Your assignment: Of the entries below, copy only those lines that contain the word "heading".

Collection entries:
________
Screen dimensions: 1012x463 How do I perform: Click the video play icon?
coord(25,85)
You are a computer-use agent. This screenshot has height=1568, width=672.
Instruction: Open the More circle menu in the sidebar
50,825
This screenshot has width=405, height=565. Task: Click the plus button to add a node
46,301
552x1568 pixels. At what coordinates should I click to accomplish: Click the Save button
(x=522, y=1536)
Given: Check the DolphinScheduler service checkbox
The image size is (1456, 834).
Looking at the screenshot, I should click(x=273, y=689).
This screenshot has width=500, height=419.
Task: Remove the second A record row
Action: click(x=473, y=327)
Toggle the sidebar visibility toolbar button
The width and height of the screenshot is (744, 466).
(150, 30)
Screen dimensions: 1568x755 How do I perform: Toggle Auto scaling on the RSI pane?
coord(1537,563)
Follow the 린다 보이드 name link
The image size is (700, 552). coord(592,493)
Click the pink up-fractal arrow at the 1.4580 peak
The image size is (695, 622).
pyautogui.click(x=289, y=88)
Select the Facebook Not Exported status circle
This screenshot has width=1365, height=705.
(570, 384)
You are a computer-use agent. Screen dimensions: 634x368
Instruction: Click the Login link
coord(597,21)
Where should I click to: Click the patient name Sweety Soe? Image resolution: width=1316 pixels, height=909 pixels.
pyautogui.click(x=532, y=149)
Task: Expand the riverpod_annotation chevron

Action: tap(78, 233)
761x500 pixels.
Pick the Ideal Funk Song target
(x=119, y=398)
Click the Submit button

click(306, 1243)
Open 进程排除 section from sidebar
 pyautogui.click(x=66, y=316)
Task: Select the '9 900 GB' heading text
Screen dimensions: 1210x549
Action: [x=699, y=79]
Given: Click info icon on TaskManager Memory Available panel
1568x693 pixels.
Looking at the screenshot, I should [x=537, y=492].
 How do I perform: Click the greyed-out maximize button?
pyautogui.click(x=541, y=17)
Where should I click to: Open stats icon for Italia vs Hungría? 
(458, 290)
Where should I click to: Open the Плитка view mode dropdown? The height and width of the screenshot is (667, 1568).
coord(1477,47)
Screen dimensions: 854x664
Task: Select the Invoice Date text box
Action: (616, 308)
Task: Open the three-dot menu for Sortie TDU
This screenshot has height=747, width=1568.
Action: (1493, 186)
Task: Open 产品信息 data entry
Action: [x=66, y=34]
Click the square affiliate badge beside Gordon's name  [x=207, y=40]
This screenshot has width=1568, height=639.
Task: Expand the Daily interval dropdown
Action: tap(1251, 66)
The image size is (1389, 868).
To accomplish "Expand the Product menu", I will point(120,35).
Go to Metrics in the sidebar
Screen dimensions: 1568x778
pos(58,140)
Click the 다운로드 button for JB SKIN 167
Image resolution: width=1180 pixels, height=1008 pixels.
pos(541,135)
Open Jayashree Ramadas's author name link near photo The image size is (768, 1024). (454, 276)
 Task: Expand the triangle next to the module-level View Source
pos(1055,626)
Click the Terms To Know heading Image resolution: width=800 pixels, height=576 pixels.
________
Task answer:
Task: Select the '9 900 GB' heading text
Click the Terms To Know heading Image resolution: width=800 pixels, height=576 pixels.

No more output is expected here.